My algorithm is supposed to go like this, do vector 0 and vector 1 have any elements in common? If so, then add 1's to safety_check at index 0 and 1. Do vector 0 and vector 2 have any elements in common? If so, add 1's to safety_check at index 0 and 2. Do vector 0 and vector 3 have any elements in common? If so...

That's why I said we have a read spread like this :
(0, 1) (1, 2) (2, 3)
(0, 2) (1, 3)
(0, 3)

When I do this with just one thread, I get the proper spread for safety_check which is 3, 3, 3, 3.

How do I get that? Simple!
(0, 1) share so
safety_check = 1, 1, 0, 0

(0, 2) share so
safety_check = 2, 1, 1, 0

(0, 3) share so
safety_check = 3, 1, 1, 1

(1, 2) share so
safety_check = 3, 2, 2, 1

(1, 3) share so
safety_check = 3, 3, 2, 2

(2, 3) share so
safety_check = 3, 3, 3, 3

and that's basically the algorithm so why am I getting slapped in the face by race conditions so hard?

5. Originally Posted by MutantJohn
Good question about why counter is a lambda. It's because I don't feel like it deserves to be its own free function (it would just obfuscate my main.cpp and it doesn't fit into any other .cpp file except maybe my tetra.cpp one) and I honestly only use it once and only once for one purpose. So I figured, heck, why not go ahead and just write it down as a lambda and people can easily read that it's a small sub-function within my main loop.

> [Stored records]:
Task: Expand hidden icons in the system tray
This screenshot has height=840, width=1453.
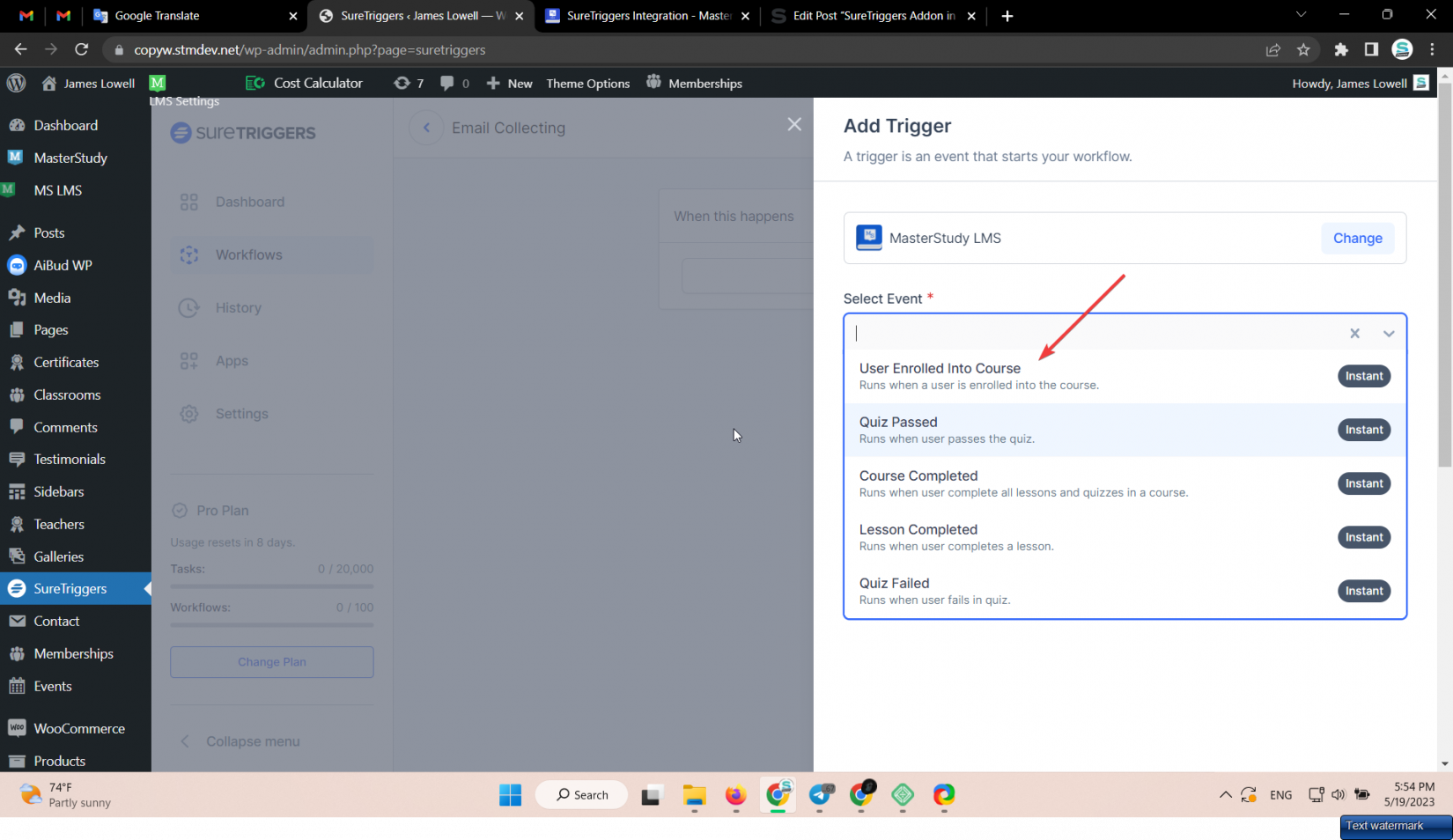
--
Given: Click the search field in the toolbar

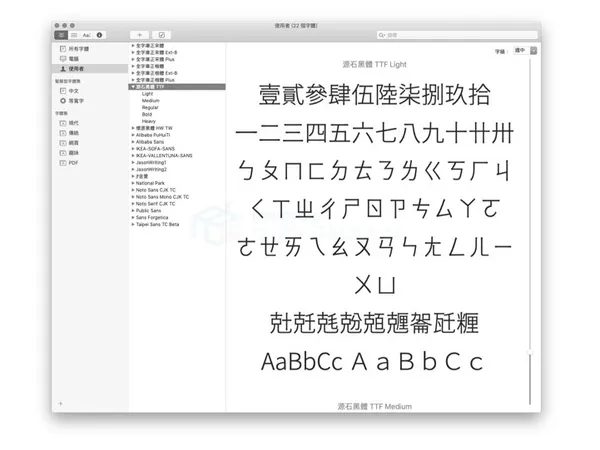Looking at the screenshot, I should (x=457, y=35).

> [Objective 1]: Quote the forum post about safety_check from "(1, 3) share" up to and including "conditions so hard?".
> [Objective 2]: Pick up the forum post about the safety_check race conditions where it stops and keep writing.
The items have no connection to the forum post about the safety_check race conditions.

> [Task response 1]:
(1, 3) share so
safety_check = 3, 3, 2, 2

(2, 3) share so
safety_check = 3, 3, 3, 3

and that's basically the algorithm so why am I getting slapped in the face by race conditions so hard?

> [Task response 2]:
That doesn't seem like a good enough reason. Splitting big functions into smaller ones does not clutter cpp files. You've basically got a non-trivial function nested in another function. It's not what C++ programmers are used to. I'd just pull it out and make it static (or empty namespace). You can also give it a longer name, to make it's narrow use clear.

6. Alright, that's fair. I do want to keep consistent with how a C++ programmer would code.

Also, I seem to have fixed my race conditions that I posted earlier. I am slowly becoming a master of the lambdas!!!!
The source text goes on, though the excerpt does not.